→ WORK TO DO: Put every line of the listing below into a Markdown table with the columns "Row" and "Line", numbering each row and skipping blank lines. Leave the pictures out of the table.

(Entries on locating words and elements)
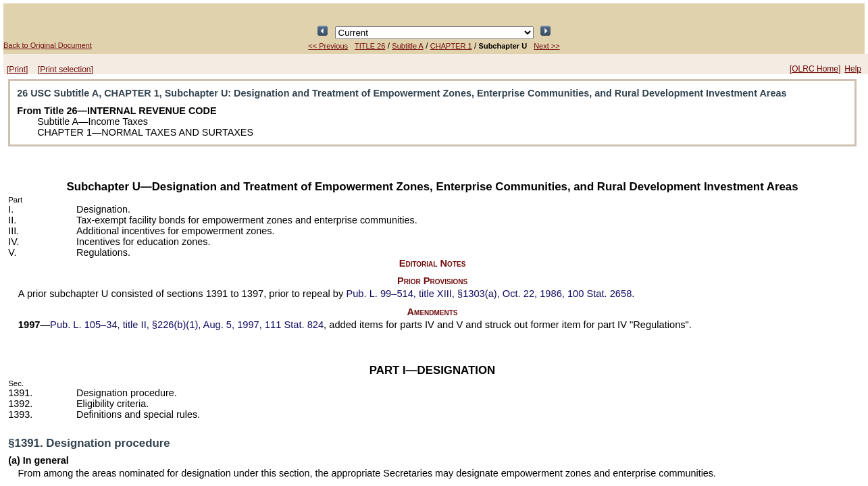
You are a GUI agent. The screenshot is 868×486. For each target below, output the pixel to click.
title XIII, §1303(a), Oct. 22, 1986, (488, 294)
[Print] (17, 70)
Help (852, 69)
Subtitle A (407, 46)
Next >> (546, 46)
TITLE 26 (369, 46)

→ CORRECT RESULT:
| Row | Line |
|---|---|
| 1 | You are a GUI agent. The screenshot is 868×486. For each target below, output the pixel to click. |
| 2 | title XIII, §1303(a), Oct. 22, 1986, (488, 294) |
| 3 | [Print] (17, 70) |
| 4 | Help (852, 69) |
| 5 | Subtitle A (407, 46) |
| 6 | Next >> (546, 46) |
| 7 | TITLE 26 (369, 46) |